**About this exercise**
Using the material below, tally each line with the string "marker" and report only the total.

**Provided entries**
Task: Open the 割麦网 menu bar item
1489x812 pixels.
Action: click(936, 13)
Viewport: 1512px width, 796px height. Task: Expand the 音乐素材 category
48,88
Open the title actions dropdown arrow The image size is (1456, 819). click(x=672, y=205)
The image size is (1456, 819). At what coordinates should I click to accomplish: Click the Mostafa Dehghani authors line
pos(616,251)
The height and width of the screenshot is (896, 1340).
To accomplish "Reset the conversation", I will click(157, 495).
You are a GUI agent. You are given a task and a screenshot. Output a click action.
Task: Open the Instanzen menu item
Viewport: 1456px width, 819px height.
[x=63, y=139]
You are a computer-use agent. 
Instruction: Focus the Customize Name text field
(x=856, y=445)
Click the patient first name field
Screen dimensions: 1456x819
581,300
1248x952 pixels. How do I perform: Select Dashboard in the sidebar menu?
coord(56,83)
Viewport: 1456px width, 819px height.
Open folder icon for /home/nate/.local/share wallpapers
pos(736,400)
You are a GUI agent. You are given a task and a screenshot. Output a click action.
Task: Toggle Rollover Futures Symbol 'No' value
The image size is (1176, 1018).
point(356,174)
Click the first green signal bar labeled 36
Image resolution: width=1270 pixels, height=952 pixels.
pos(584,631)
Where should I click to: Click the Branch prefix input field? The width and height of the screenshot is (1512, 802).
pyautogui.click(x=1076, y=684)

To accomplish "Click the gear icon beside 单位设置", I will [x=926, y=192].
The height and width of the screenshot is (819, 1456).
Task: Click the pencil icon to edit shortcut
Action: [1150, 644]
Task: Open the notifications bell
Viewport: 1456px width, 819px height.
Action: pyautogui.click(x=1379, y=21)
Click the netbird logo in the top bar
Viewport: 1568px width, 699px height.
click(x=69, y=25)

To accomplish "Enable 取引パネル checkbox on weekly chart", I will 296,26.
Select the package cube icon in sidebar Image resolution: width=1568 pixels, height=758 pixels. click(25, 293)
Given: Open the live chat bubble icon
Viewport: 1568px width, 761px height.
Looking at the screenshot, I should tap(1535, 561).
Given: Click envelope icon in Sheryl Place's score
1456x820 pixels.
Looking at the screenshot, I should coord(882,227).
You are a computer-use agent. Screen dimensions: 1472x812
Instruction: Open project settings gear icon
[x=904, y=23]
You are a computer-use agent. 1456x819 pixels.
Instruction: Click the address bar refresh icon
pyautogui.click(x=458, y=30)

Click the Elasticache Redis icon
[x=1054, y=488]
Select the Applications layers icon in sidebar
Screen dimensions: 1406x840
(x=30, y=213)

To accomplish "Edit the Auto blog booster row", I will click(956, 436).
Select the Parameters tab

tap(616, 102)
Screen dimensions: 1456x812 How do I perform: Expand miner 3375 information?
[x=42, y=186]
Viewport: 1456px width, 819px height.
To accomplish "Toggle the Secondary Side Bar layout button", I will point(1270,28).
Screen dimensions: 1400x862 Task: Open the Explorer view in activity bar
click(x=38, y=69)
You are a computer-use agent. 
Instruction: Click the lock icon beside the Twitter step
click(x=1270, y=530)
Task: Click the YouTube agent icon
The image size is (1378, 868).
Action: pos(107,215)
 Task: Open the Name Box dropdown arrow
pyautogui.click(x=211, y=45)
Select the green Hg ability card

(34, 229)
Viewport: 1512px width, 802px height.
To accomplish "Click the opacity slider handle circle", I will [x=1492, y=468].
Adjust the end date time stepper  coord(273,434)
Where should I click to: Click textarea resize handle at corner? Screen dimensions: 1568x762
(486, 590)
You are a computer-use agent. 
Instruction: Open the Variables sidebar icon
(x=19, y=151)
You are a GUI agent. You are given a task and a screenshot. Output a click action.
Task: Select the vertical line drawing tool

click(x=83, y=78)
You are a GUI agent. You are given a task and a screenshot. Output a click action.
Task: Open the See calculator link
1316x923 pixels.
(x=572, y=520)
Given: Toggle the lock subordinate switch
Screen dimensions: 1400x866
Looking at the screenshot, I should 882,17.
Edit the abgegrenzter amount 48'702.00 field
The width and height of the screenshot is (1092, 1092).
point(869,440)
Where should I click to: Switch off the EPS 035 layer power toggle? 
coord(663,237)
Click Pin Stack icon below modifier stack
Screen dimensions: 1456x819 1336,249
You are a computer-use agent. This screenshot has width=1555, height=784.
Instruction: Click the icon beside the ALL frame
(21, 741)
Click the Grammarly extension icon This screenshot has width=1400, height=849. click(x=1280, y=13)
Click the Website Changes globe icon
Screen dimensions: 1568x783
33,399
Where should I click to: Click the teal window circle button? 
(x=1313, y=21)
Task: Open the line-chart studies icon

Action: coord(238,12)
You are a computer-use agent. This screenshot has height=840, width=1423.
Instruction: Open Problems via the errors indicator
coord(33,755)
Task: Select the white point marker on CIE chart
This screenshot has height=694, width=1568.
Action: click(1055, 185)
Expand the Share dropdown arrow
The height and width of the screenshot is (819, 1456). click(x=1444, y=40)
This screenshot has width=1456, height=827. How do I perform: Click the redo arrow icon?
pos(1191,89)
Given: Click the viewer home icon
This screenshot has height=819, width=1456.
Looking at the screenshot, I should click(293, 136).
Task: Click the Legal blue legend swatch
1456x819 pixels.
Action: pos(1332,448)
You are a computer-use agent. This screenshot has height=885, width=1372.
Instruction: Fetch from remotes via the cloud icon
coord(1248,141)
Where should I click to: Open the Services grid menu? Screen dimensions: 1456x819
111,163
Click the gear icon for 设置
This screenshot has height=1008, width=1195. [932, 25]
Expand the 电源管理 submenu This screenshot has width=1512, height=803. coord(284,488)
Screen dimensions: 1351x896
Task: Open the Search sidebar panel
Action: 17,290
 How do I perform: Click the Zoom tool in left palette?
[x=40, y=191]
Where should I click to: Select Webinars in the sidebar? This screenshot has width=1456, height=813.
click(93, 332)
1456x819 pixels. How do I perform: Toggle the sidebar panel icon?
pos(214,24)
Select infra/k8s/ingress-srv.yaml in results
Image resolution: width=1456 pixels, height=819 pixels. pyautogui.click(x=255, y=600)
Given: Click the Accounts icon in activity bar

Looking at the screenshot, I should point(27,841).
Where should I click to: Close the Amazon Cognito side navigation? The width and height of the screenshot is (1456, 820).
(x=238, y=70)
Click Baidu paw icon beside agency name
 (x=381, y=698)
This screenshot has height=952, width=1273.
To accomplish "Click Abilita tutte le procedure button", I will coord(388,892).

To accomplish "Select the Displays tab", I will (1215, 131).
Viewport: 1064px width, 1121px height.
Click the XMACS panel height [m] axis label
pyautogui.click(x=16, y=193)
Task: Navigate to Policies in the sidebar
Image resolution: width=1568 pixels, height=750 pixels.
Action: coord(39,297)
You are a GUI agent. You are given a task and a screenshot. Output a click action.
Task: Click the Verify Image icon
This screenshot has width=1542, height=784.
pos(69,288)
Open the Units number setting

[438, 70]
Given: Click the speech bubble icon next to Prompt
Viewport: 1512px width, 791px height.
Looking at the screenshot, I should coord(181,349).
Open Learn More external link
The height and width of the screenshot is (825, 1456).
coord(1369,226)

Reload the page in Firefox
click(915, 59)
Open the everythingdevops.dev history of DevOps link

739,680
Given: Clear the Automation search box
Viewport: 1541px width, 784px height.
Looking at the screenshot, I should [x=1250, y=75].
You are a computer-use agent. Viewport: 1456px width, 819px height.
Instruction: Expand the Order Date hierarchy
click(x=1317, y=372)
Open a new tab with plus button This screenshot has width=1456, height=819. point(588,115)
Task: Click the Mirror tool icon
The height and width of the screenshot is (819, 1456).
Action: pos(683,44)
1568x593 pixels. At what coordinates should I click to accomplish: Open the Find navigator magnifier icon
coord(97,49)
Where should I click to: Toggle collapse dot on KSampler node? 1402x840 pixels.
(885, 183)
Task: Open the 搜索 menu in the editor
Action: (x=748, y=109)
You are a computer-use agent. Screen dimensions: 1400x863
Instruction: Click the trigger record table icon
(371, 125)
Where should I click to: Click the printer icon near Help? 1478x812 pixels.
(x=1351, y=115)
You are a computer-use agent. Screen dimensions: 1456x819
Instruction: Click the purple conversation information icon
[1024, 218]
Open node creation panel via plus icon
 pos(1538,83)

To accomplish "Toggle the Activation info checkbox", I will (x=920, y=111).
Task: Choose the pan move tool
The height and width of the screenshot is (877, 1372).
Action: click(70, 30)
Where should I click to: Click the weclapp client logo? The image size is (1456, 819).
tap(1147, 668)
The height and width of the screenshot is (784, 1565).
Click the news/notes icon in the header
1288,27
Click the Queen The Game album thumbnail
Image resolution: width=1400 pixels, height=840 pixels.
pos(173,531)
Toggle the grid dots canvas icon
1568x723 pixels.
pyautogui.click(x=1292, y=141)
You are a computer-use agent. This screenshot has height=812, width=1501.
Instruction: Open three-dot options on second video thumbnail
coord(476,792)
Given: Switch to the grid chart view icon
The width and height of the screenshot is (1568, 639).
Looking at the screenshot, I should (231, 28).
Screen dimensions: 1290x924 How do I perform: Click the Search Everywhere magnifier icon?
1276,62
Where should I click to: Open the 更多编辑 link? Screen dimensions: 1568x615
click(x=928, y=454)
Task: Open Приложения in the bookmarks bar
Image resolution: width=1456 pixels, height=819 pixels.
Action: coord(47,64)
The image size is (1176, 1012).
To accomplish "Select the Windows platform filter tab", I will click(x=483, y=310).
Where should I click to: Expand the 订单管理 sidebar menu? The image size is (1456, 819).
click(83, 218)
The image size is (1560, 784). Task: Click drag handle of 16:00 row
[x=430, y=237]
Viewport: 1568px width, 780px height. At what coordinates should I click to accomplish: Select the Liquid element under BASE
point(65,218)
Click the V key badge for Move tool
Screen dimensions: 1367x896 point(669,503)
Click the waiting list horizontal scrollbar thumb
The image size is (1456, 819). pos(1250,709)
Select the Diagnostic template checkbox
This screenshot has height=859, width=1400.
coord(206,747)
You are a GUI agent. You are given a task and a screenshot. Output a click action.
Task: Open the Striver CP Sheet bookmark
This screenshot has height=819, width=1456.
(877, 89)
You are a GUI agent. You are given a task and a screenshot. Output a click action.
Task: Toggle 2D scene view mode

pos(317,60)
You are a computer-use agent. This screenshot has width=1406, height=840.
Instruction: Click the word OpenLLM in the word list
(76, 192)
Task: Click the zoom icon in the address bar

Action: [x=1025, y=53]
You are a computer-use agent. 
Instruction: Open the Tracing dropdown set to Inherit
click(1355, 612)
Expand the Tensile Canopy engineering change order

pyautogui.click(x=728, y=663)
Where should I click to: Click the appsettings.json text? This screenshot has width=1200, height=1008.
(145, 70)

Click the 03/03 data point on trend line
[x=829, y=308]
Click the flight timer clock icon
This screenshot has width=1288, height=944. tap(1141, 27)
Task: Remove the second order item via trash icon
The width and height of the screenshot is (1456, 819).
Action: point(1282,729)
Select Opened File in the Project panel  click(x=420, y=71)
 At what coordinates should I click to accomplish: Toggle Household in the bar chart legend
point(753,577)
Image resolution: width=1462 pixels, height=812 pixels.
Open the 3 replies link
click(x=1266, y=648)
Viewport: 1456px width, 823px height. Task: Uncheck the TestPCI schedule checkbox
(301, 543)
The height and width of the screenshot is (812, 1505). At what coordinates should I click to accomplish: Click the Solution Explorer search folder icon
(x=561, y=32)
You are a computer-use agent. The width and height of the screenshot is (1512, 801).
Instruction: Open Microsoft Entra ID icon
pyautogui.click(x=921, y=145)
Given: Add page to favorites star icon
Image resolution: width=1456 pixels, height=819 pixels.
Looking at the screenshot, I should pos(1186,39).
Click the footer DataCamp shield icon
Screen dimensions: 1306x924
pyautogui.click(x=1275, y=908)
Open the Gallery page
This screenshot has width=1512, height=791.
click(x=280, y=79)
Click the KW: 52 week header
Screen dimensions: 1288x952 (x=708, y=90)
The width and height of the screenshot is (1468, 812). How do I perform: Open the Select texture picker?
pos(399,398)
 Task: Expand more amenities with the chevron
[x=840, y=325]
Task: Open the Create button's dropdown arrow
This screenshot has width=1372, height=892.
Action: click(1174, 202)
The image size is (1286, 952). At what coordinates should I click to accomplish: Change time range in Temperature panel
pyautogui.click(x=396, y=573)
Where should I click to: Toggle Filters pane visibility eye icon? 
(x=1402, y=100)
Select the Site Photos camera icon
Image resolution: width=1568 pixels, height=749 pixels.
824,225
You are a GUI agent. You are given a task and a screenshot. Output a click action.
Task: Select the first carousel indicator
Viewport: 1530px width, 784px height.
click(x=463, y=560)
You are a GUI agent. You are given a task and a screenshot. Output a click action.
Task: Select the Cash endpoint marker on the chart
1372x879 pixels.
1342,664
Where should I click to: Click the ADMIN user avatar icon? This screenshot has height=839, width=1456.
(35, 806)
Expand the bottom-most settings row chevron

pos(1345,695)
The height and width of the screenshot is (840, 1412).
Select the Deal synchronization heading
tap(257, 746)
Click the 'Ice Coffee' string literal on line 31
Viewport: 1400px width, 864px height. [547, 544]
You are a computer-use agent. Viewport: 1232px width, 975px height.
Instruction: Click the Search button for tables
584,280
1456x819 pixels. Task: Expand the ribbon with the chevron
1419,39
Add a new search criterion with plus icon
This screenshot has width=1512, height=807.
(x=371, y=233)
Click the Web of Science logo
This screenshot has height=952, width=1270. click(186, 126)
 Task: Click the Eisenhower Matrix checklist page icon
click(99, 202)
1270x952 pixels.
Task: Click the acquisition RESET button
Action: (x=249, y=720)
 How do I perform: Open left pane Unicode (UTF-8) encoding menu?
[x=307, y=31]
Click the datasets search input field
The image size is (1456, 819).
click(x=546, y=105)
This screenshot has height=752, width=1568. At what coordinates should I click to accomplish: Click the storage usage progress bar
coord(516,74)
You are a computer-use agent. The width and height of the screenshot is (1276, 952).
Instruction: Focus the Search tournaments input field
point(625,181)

**Response box**
2